::: Task data

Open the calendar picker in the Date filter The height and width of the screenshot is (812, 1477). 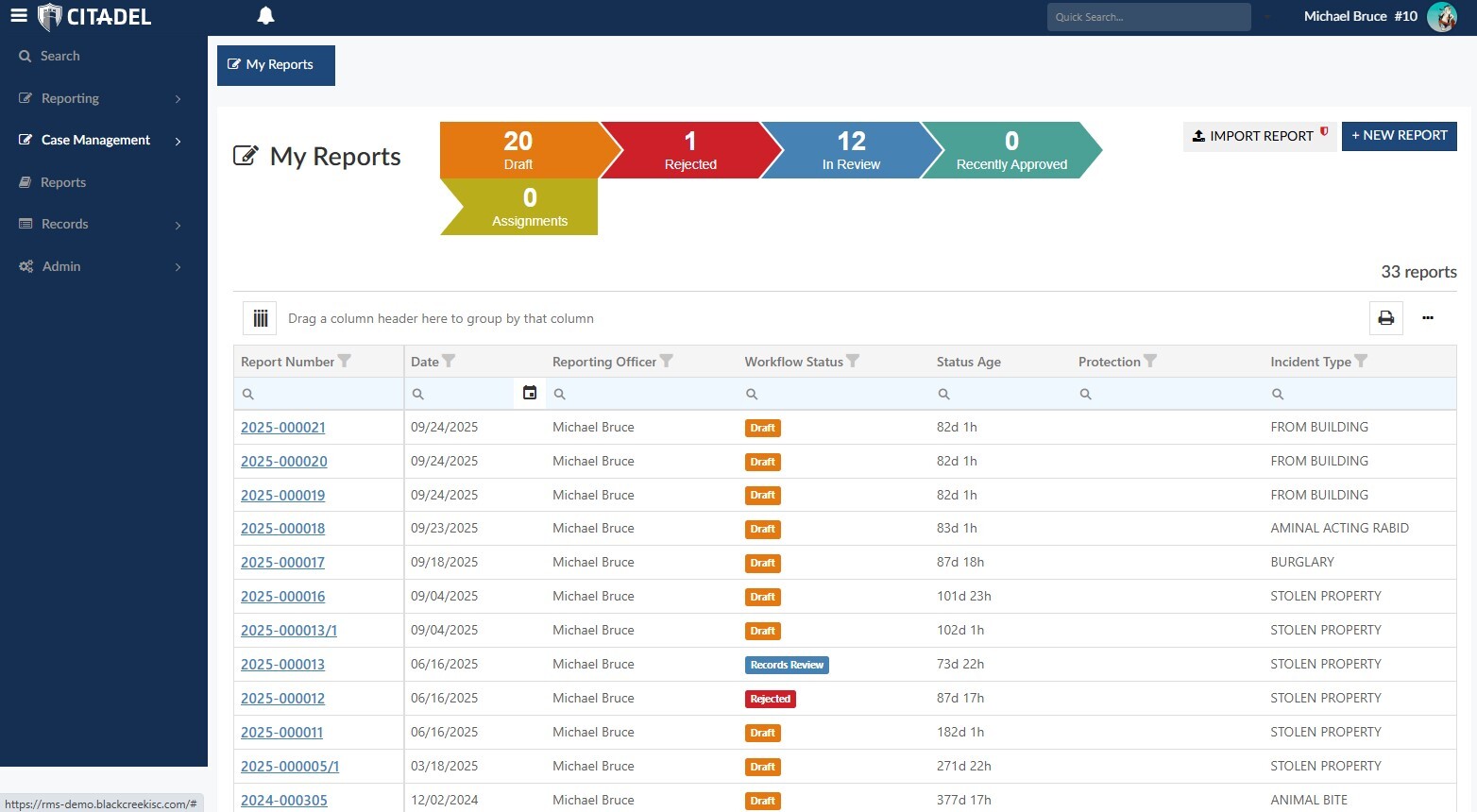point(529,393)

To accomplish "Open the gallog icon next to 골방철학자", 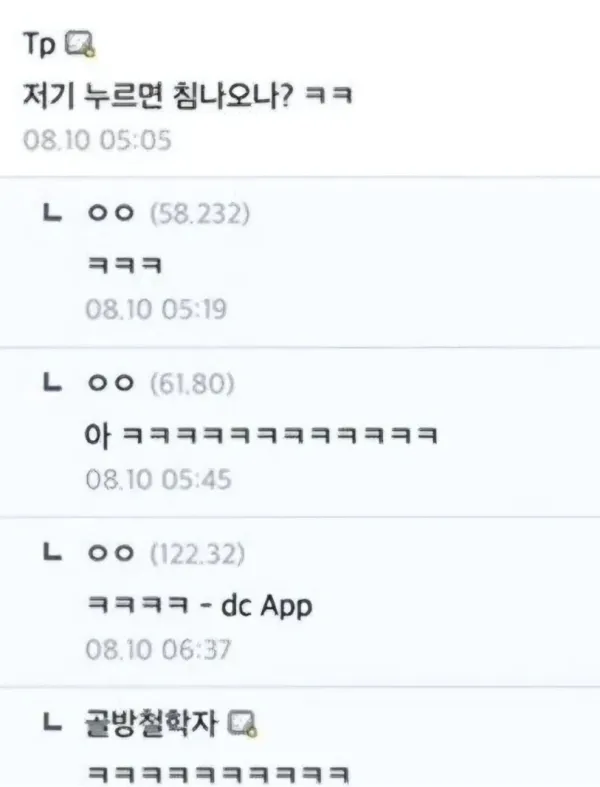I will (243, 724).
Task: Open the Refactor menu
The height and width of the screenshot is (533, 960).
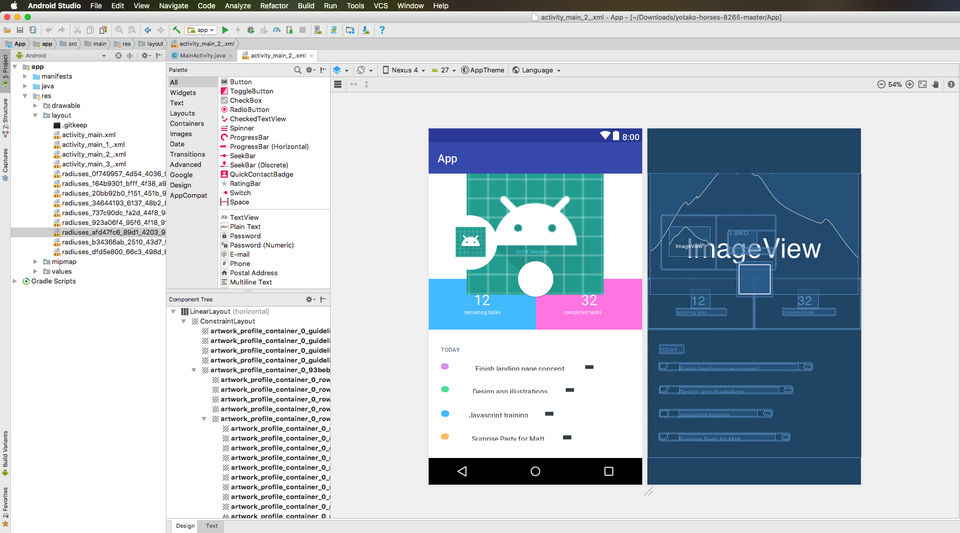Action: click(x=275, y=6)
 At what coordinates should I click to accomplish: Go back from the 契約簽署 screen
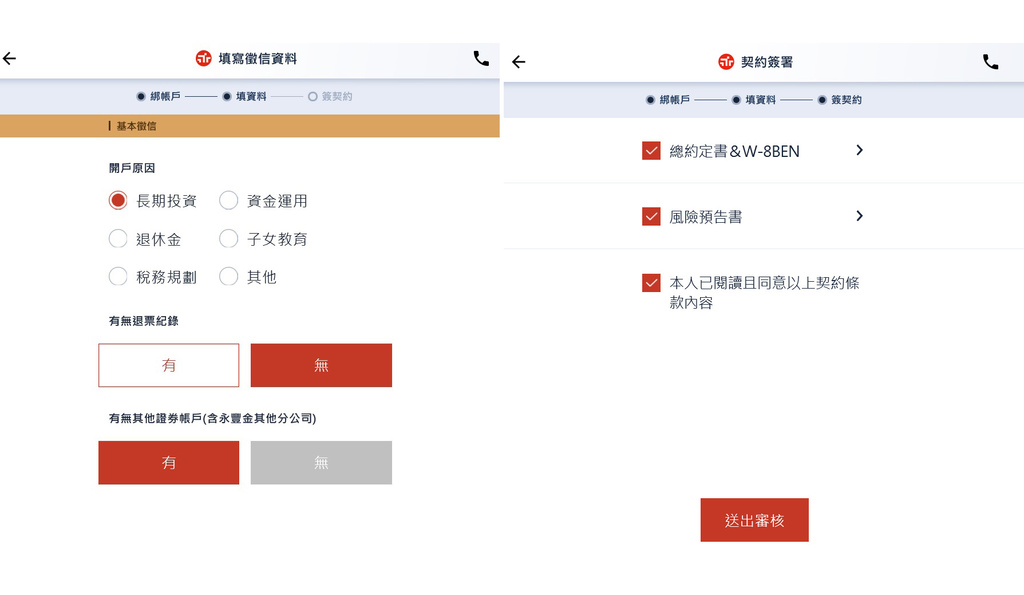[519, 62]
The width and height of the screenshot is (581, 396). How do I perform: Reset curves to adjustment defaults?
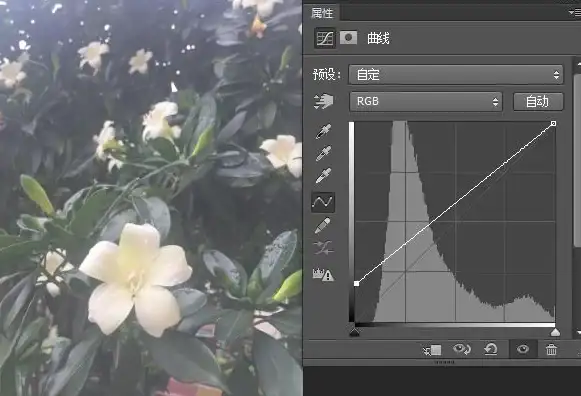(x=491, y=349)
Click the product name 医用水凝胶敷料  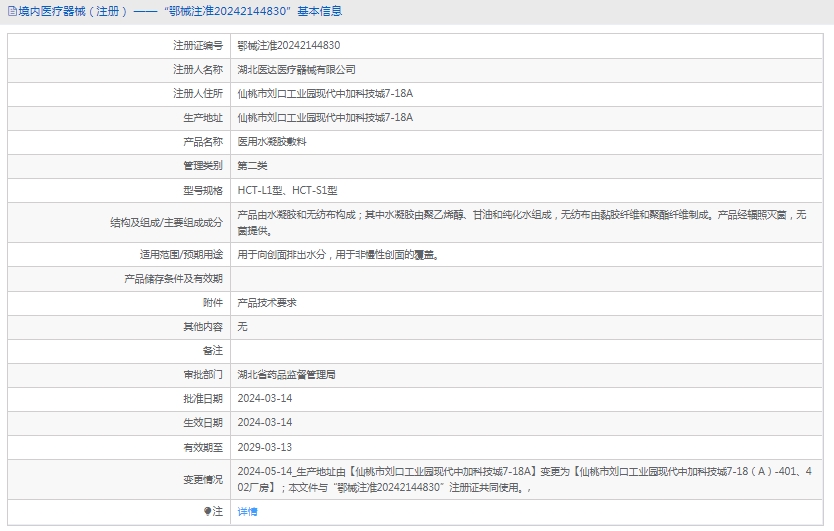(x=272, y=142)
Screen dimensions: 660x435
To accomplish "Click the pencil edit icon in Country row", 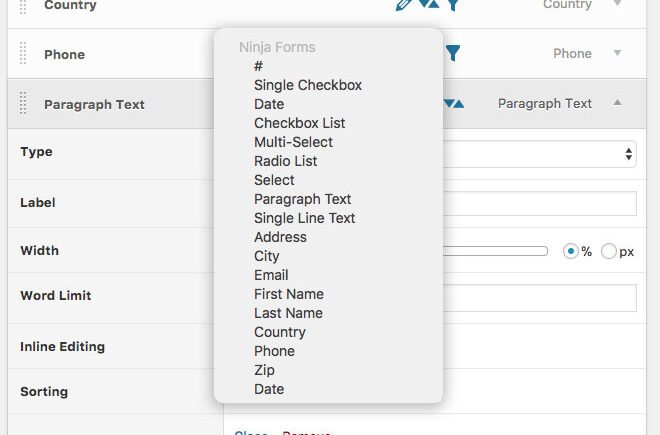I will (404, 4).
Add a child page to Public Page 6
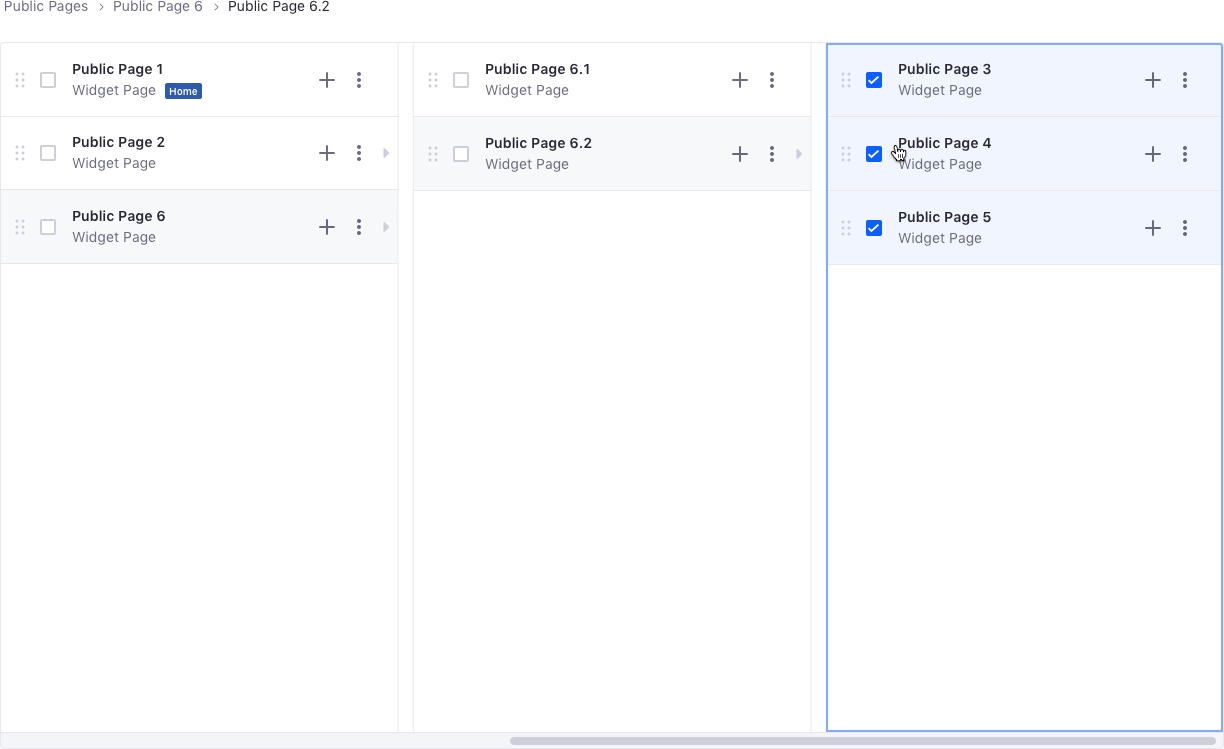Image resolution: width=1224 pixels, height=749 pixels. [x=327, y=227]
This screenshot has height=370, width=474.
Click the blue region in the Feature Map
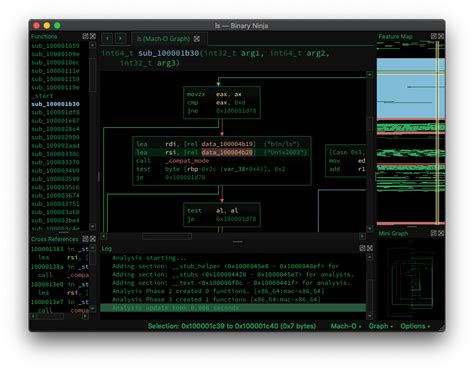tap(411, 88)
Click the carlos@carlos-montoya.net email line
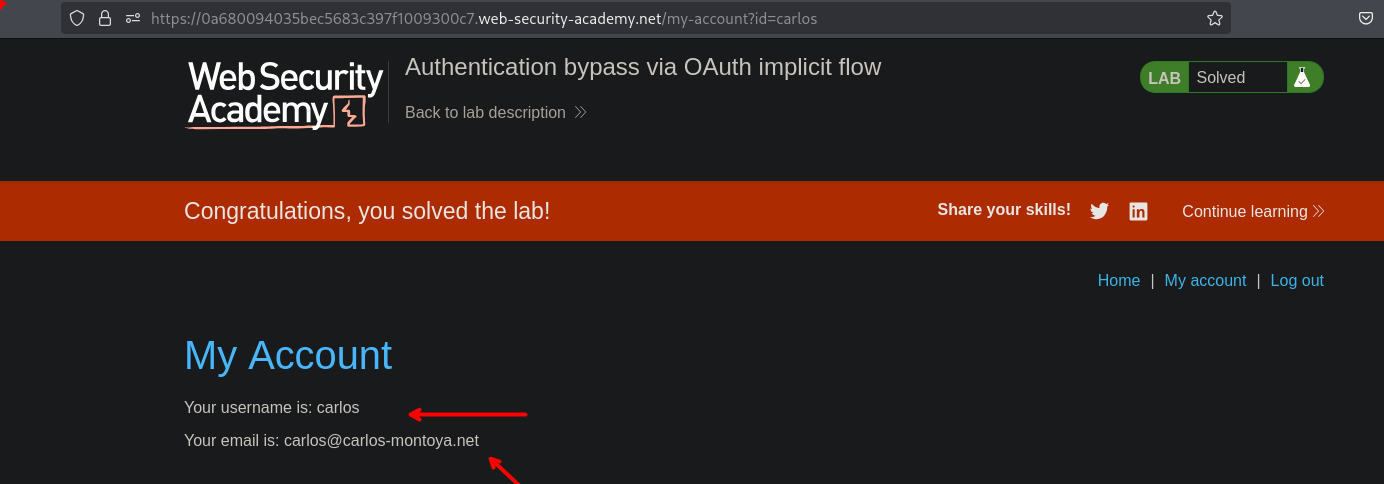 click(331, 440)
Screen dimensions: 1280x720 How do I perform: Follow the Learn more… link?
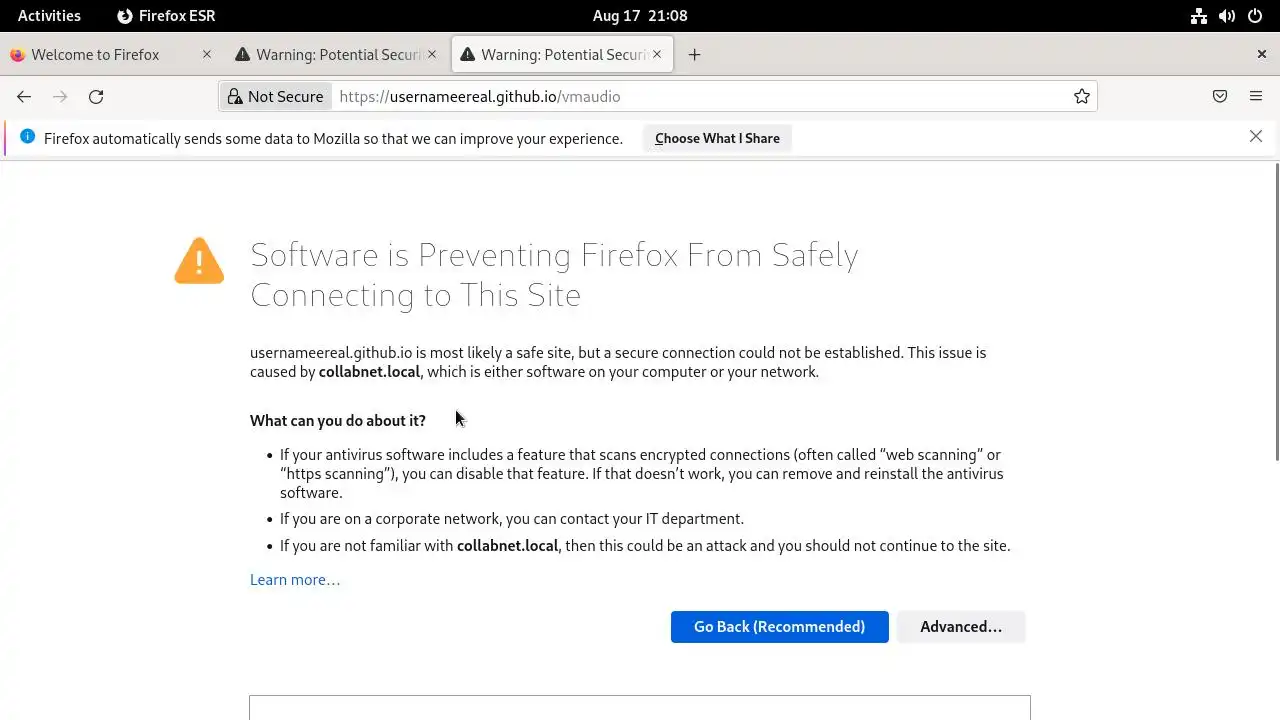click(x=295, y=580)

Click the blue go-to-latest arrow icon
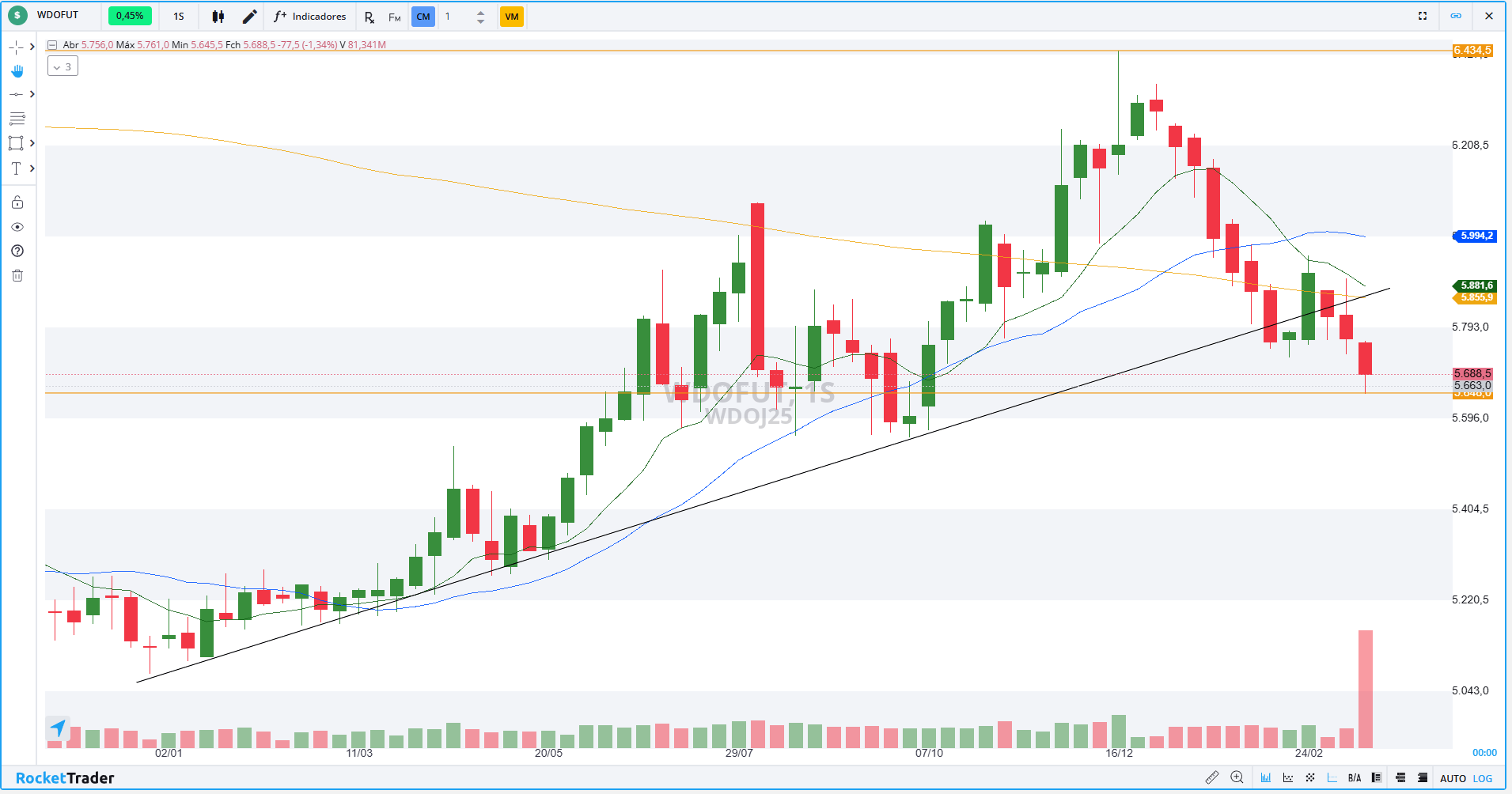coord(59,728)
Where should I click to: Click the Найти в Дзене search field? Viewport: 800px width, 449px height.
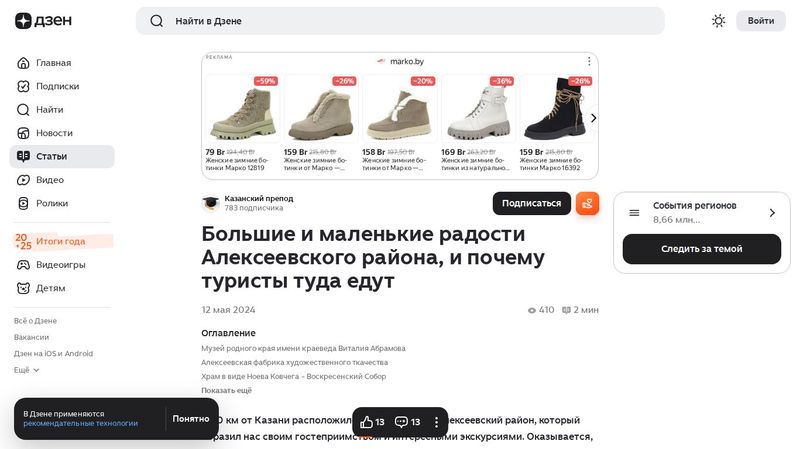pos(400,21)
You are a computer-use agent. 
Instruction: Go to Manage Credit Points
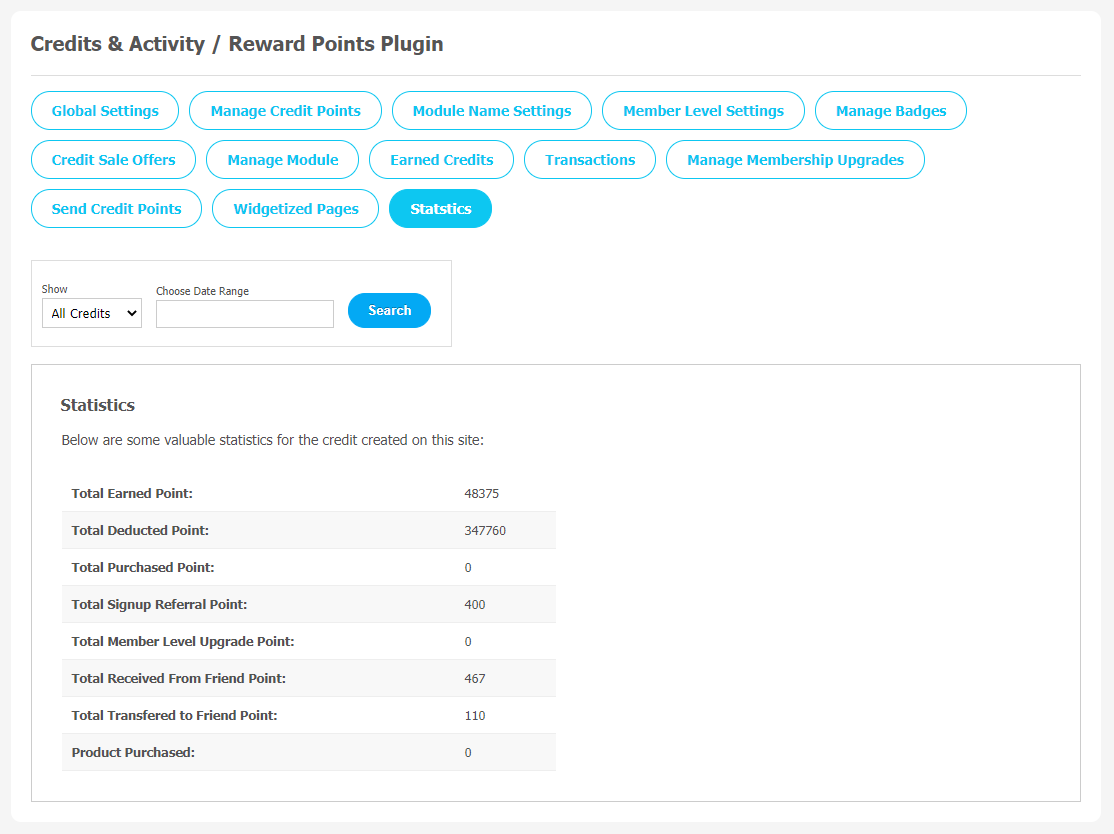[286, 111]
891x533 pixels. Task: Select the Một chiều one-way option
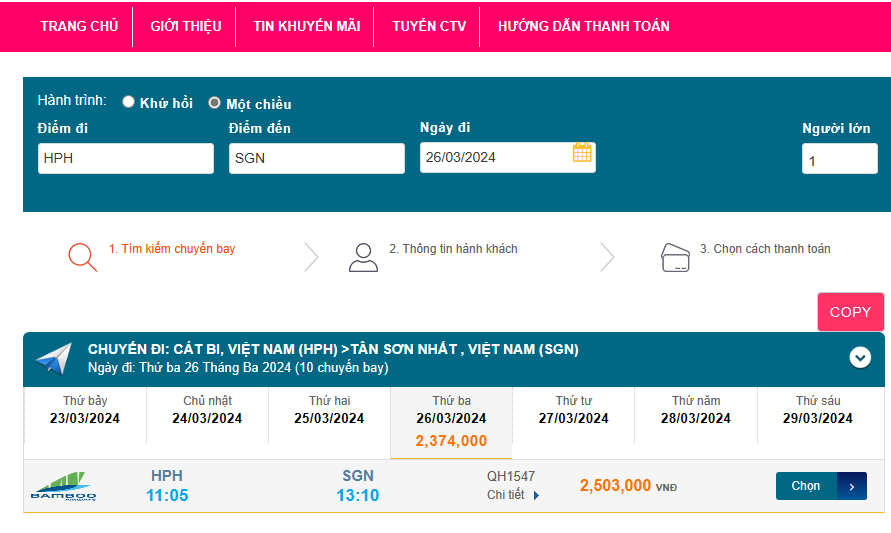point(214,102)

::::::

__Goal of the exercise__. All lines above between the line that contains "Where should I" and the last line of the entries, both included, must be transcribed exactly. No pictures are to appear.

__Response for this exercise__.
Where should I click to: Click the Найти в Дзене search field? Viewport: 800px width, 449px height.
pos(400,21)
You are a computer-use agent. 
Instruction: Go to Manage Credit Points
[286, 111]
891x533 pixels. Task: Select the Một chiều one-way option
point(214,102)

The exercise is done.